== Problem description ==
For the listing below, return the line containing "[Manage notifications] (621, 2555)", the line containing "[Slide left] (135, 648)", and all lines in between, exactly as written and nothing else.

== Data shown ==
== Segment start ==

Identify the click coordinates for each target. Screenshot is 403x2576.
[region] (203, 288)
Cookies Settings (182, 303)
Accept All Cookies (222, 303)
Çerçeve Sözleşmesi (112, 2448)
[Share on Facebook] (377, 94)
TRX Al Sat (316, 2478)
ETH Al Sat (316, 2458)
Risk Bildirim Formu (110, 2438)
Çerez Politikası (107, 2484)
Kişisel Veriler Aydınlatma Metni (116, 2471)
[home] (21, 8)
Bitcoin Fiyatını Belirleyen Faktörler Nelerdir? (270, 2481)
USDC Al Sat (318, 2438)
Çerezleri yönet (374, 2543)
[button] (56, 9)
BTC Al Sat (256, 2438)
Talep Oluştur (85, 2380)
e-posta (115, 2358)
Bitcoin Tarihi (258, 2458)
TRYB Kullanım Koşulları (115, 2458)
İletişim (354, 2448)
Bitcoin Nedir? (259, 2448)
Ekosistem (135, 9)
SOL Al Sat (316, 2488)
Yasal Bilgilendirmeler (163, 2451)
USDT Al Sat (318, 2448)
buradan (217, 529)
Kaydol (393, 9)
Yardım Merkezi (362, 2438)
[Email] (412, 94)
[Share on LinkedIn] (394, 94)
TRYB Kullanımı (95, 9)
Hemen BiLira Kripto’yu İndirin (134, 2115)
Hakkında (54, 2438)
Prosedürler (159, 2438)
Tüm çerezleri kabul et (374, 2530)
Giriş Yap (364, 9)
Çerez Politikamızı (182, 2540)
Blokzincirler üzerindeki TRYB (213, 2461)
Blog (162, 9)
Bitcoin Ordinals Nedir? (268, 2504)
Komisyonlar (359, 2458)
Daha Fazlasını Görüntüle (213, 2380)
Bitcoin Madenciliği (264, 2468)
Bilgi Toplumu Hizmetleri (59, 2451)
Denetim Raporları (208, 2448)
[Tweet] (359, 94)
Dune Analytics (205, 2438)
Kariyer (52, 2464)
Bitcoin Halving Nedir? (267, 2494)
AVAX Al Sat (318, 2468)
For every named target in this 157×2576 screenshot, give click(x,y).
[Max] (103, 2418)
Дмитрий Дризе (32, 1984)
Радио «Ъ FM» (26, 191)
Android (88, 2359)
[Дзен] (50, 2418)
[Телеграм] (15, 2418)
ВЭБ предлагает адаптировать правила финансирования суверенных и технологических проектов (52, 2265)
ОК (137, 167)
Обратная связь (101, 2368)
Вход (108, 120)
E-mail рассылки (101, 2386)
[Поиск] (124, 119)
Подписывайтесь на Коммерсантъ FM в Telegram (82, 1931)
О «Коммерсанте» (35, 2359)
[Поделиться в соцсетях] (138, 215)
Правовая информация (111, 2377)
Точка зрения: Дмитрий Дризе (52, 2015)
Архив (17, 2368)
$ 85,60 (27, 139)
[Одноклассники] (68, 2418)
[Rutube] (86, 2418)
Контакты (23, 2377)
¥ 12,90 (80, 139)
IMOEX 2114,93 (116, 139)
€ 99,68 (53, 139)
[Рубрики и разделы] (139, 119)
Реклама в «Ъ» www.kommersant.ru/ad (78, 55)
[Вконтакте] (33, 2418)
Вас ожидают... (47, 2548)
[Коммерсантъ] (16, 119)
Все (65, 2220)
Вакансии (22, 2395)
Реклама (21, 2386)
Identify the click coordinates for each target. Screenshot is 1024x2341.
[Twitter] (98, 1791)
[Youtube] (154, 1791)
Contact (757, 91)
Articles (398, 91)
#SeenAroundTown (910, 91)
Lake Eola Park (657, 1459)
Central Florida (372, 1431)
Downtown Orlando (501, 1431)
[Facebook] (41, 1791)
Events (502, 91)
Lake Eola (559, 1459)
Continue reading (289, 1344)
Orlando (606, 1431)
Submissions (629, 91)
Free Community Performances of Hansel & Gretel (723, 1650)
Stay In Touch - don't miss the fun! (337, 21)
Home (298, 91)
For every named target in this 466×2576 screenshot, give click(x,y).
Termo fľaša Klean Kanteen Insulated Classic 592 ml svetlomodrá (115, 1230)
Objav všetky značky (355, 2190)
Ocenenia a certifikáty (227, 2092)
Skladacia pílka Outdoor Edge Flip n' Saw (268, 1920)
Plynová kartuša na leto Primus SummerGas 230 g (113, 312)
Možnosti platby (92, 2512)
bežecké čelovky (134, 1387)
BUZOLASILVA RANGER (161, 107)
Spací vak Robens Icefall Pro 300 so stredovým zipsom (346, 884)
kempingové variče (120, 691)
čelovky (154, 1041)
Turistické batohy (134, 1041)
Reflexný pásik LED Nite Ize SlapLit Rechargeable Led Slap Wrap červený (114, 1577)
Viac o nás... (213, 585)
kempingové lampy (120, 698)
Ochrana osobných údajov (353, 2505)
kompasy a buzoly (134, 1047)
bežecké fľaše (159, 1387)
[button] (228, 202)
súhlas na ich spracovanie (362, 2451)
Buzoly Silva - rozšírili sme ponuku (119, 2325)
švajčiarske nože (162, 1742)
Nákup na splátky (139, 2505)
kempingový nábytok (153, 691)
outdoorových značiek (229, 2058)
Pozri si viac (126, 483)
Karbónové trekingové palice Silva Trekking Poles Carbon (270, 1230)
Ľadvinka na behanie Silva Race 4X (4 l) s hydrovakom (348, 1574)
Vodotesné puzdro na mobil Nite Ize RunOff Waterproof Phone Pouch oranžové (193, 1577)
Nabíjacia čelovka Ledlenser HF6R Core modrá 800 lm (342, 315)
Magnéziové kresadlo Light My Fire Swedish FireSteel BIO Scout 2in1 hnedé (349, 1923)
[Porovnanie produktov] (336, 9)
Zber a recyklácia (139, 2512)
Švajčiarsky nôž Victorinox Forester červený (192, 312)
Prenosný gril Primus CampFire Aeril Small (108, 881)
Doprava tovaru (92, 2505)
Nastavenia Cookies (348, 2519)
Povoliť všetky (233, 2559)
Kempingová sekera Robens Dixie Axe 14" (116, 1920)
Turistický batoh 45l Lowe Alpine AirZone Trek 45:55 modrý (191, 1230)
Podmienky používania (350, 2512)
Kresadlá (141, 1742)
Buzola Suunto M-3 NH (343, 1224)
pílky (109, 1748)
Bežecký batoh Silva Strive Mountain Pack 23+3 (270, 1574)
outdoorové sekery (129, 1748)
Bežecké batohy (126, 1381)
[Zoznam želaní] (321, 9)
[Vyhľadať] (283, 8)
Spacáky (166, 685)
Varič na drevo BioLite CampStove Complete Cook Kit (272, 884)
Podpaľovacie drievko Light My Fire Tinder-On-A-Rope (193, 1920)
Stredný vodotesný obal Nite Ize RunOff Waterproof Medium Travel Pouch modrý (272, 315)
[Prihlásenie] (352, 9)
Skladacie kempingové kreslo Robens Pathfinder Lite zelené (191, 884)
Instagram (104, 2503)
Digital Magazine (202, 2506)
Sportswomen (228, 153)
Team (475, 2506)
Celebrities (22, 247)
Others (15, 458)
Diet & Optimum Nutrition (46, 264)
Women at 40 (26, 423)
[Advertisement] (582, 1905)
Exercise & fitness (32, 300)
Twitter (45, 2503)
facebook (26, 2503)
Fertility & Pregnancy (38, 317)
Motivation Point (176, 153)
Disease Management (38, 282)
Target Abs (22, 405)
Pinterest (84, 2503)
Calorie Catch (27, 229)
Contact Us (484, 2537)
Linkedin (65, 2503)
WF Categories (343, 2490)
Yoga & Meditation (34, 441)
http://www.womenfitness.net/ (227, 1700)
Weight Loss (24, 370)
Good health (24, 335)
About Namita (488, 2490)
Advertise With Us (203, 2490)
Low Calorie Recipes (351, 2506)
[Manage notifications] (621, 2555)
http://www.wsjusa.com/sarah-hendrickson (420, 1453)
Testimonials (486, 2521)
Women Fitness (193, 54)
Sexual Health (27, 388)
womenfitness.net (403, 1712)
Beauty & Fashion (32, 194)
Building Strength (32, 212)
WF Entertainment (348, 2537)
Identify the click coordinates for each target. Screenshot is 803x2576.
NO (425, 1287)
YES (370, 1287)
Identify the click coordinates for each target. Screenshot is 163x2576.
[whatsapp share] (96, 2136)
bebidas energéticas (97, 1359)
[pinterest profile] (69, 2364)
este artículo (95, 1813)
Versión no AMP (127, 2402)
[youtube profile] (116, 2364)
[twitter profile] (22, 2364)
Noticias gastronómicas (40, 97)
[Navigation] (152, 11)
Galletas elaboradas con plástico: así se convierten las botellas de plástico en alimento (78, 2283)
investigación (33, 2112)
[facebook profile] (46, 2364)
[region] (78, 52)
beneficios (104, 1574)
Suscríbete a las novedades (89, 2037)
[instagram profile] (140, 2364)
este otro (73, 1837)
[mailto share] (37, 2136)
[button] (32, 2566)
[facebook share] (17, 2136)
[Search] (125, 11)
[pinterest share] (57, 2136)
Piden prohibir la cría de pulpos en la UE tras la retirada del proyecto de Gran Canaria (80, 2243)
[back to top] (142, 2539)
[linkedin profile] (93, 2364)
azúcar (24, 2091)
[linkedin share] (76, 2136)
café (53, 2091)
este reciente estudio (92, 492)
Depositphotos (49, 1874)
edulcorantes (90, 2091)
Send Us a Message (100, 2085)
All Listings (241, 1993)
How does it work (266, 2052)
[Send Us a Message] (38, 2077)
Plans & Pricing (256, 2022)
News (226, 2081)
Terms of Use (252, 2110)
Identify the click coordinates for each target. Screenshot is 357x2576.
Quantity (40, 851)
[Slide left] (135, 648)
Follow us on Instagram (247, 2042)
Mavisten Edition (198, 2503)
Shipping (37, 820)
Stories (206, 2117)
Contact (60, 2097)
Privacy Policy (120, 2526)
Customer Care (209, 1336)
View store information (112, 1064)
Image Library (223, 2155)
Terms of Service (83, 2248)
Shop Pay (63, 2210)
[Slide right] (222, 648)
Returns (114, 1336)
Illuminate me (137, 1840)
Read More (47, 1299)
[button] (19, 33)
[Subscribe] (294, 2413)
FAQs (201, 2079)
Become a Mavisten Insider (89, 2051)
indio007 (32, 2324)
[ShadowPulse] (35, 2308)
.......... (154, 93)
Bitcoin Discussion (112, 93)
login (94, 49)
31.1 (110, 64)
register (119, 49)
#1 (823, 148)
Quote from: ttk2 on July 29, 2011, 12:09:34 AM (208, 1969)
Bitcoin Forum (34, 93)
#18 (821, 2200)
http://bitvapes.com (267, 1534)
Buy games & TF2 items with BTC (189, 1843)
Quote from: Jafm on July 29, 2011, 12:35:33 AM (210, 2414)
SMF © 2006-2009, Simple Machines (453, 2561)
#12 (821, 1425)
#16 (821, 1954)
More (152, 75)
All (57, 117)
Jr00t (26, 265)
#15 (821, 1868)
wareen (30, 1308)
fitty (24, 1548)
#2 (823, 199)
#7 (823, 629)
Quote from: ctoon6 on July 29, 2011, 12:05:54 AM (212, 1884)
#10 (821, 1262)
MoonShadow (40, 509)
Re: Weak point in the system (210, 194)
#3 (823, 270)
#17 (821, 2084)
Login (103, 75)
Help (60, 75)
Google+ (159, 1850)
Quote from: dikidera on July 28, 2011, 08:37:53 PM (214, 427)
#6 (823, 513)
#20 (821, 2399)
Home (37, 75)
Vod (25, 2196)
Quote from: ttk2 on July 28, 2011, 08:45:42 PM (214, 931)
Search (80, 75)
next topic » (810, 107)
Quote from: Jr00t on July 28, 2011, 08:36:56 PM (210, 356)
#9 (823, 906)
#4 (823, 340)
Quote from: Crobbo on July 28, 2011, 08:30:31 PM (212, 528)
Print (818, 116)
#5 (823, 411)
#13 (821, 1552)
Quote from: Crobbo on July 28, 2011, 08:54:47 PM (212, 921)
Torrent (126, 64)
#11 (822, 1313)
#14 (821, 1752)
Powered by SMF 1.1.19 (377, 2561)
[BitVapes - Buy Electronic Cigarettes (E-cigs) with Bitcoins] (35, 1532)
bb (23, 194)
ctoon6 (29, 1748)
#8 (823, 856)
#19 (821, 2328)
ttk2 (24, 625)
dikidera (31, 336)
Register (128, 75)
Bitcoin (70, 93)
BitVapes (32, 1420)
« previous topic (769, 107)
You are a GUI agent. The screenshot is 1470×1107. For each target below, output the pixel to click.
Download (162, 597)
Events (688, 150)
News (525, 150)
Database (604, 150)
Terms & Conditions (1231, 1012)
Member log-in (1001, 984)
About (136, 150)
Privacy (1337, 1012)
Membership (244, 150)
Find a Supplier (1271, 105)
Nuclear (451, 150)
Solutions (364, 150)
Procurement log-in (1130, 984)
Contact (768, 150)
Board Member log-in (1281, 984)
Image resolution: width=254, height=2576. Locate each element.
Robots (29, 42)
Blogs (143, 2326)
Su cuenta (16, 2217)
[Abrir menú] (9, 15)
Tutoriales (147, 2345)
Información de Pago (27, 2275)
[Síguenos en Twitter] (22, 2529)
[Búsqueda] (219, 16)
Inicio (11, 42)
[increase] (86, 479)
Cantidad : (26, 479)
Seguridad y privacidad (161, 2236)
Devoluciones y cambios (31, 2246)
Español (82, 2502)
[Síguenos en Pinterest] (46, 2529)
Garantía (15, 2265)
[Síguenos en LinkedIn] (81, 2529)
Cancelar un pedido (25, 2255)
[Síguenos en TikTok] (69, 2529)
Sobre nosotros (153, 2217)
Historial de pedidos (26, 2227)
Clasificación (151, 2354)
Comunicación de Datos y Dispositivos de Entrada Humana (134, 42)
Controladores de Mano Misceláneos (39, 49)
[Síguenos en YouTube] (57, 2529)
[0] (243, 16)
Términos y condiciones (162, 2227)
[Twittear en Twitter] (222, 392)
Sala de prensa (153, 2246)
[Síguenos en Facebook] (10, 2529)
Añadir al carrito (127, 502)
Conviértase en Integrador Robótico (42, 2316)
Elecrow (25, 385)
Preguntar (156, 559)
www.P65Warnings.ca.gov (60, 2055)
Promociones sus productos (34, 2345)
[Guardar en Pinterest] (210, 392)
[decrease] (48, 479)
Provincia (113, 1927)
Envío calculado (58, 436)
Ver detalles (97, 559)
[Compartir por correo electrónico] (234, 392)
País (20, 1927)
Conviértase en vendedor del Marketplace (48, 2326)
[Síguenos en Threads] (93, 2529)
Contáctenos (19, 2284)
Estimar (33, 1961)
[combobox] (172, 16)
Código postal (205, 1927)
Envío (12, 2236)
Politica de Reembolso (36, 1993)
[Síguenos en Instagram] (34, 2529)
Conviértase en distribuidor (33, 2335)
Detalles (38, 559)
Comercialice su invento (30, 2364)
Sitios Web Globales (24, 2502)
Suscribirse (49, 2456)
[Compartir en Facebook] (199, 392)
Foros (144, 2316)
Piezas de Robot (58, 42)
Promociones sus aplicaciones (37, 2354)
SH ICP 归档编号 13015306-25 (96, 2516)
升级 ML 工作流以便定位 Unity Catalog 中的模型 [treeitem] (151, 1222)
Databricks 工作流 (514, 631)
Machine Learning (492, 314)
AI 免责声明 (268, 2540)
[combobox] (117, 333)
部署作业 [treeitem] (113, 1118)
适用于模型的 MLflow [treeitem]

== Segment end ==

== Solved exercise ==
[Manage notifications] (621, 2555)
http://www.wsjusa.com/sarah-hendrickson (420, 1453)
Testimonials (486, 2521)
Women Fitness (193, 54)
Sexual Health (27, 388)
womenfitness.net (403, 1712)
Beauty & Fashion (32, 194)
Building Strength (32, 212)
WF Entertainment (348, 2537)
Identify the click coordinates for each target. Screenshot is 803x2576.
NO (425, 1287)
YES (370, 1287)
Identify the click coordinates for each target. Screenshot is 163x2576.
[whatsapp share] (96, 2136)
bebidas energéticas (97, 1359)
[pinterest profile] (69, 2364)
este artículo (95, 1813)
Versión no AMP (127, 2402)
[youtube profile] (116, 2364)
[twitter profile] (22, 2364)
Noticias gastronómicas (40, 97)
[Navigation] (152, 11)
Galletas elaboradas con plástico: así se convierten las botellas de plástico en alimento (78, 2283)
investigación (33, 2112)
[facebook profile] (46, 2364)
[region] (78, 52)
beneficios (104, 1574)
Suscríbete a las novedades (89, 2037)
[instagram profile] (140, 2364)
este otro (73, 1837)
[mailto share] (37, 2136)
[button] (32, 2566)
[facebook share] (17, 2136)
[Search] (125, 11)
[pinterest share] (57, 2136)
Piden prohibir la cría de pulpos en la UE tras la retirada del proyecto de Gran Canaria (80, 2243)
[back to top] (142, 2539)
[linkedin profile] (93, 2364)
azúcar (24, 2091)
[linkedin share] (76, 2136)
café (53, 2091)
este reciente estudio (92, 492)
Depositphotos (49, 1874)
edulcorantes (90, 2091)
Send Us a Message (100, 2085)
All Listings (241, 1993)
How does it work (266, 2052)
[Send Us a Message] (38, 2077)
Plans & Pricing (256, 2022)
News (226, 2081)
Terms of Use (252, 2110)
Identify the click coordinates for each target. Screenshot is 357x2576.
Quantity (40, 851)
[Slide left] (135, 648)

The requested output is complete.